Virtual track is a named set of rules that describe how the track
should be proceeded, and how the time of the iterator point should be
modified. Virtual tracks are created by emr_vtrack.create
function:
emr_vtrack.create("annual_glucose",
src = "glucose_track", func = "quantile",
param = 0.5, time.shift = c(-year(), 0)
)
This call creates a new virtual track named
annual_glucose
based on the underlying physical source
track glucose_track
. For each iterator point with time
T
we look at values of glucose_track
in the
time window of [T-365*24,T]
, i.e. one year prior to
T
. We calculate then the median over the values
(func="quantile"
, param=0.5
).
There is a rich set of various functions besides “quantile” that can
be applied to the track values. Some of these functions can be used only
with categorical tracks, other ones - only with quantitative tracks and
some functions can be applied to both types of the track. Please refer
the documentation of emr_vtrack.create
.
Once a virtual track is created it can be used in a track
expression:
emr_extract("annual_glucose", iterator = list(year(), "patients.dob"))
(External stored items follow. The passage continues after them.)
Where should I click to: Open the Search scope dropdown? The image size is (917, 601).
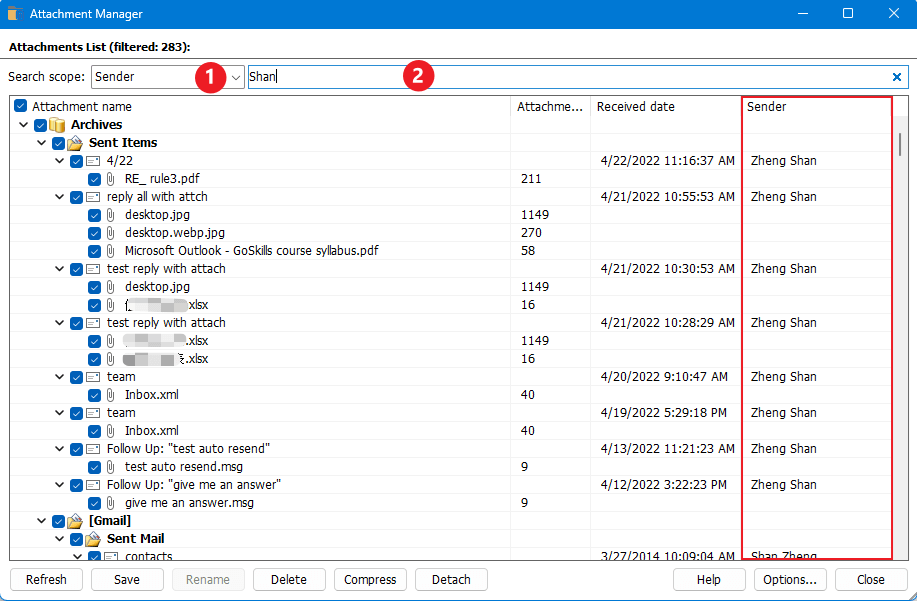point(234,76)
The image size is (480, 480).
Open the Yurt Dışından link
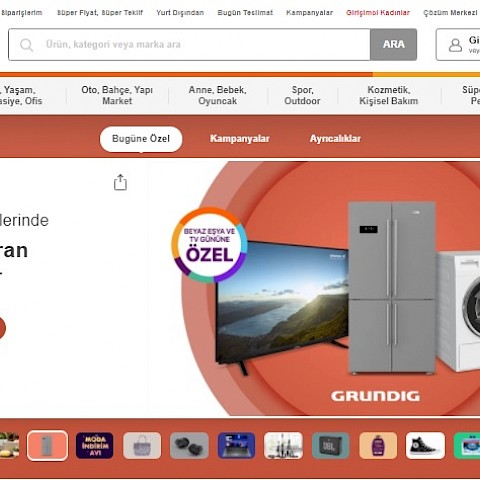tap(180, 13)
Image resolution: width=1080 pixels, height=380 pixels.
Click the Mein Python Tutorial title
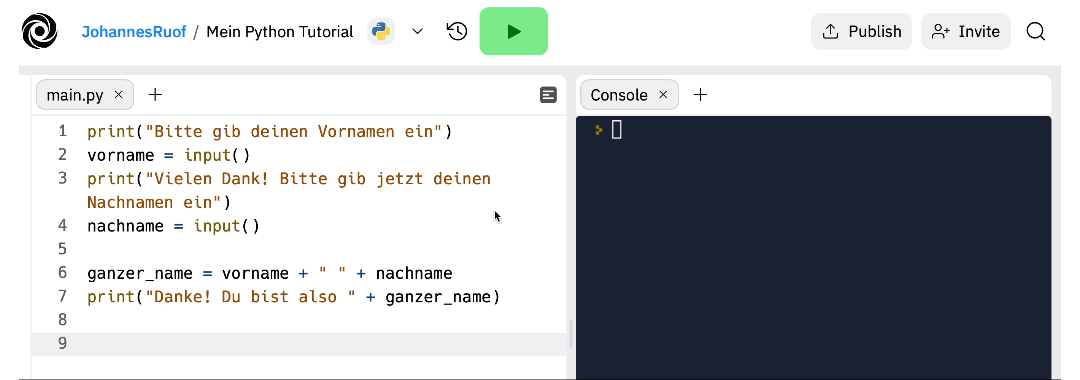click(x=280, y=32)
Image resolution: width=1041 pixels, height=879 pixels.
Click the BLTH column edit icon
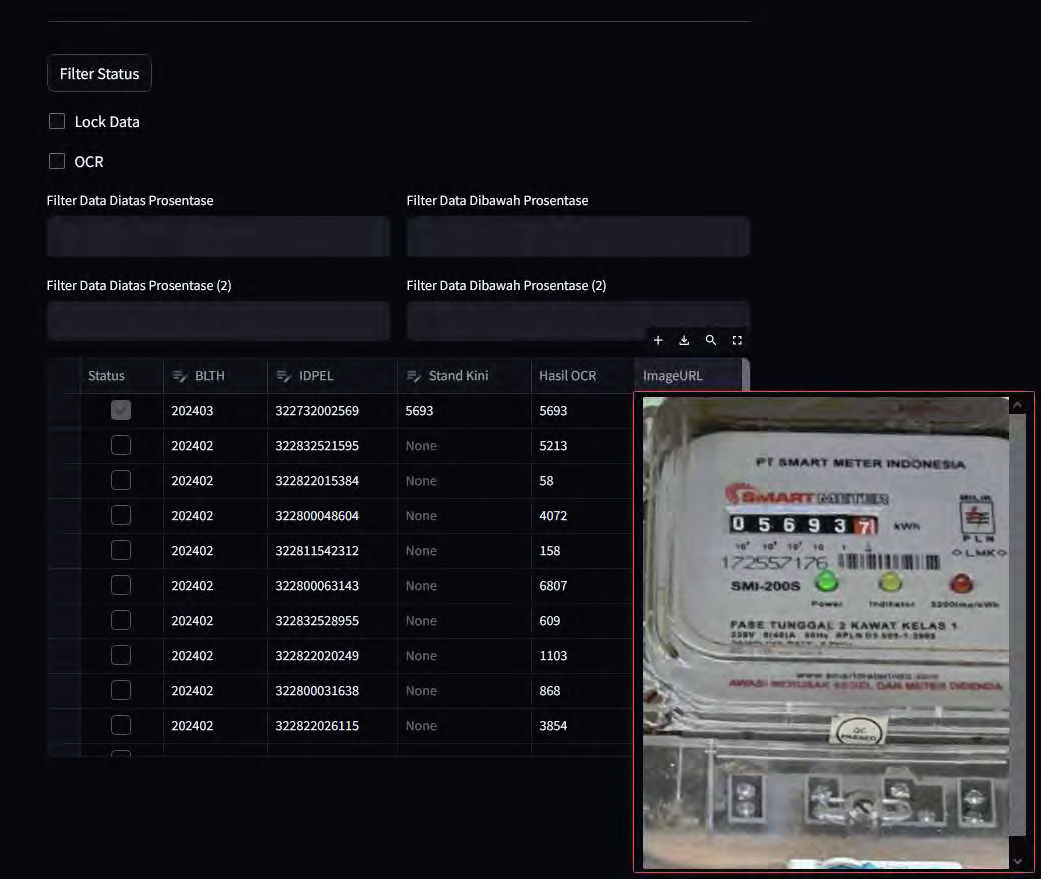pyautogui.click(x=180, y=376)
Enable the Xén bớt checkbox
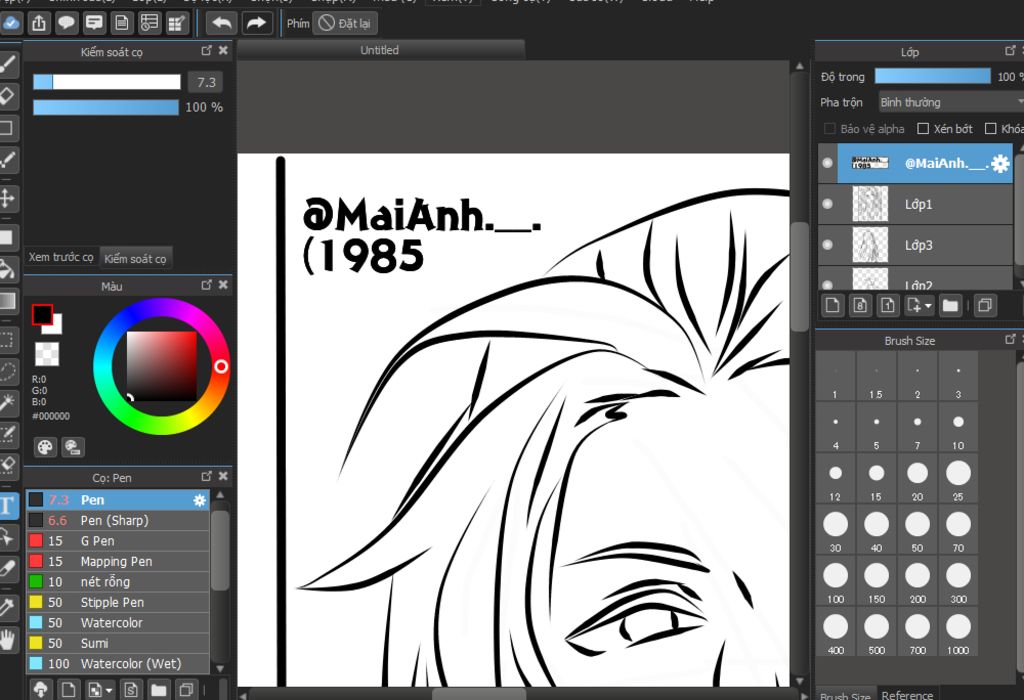 pyautogui.click(x=923, y=129)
This would give us a median of an annual glucose level in year-steps
starting from the patient’s birthday. (This example makes use of an
Extended Beat Iterator that would be explained later.)
Let’s expand our example further and ignore in our calculations the
glucose readings that had been made within a week after steroids had
been prescribed. We can use an additional filter
parameter
to do that.
emr_filter.create("steroids_filter", "steroids_track", time.shift=c(-week(), 0))
emr_vtrack.create("annual_glucose",
src = "glucose_track", func = "quantile",
param = 0.5, time.shift = c(-year(), 0), filter = "!steroids_filter"
)
emr_extract("annual_glucose", iterator = list(year(), "date_of_birth_track"))
Filter is applied to the ID-Time points of the source track
(e.g. glucose_track
in our example). The virtual track
function (quantile
, …) is applied then only to the points
that pass the filter. The concept of filters is explained extensively in
a separate chapter.
Virtual tracks allow also to remap the patient ids. This is done via
id.map
parameter which accepts a data frame that defines
the id mapping. Remapping ids might be useful if family ties are
explored. For example, instead of glucose level of the patient we are
interested to check the glucose level of one of his family members.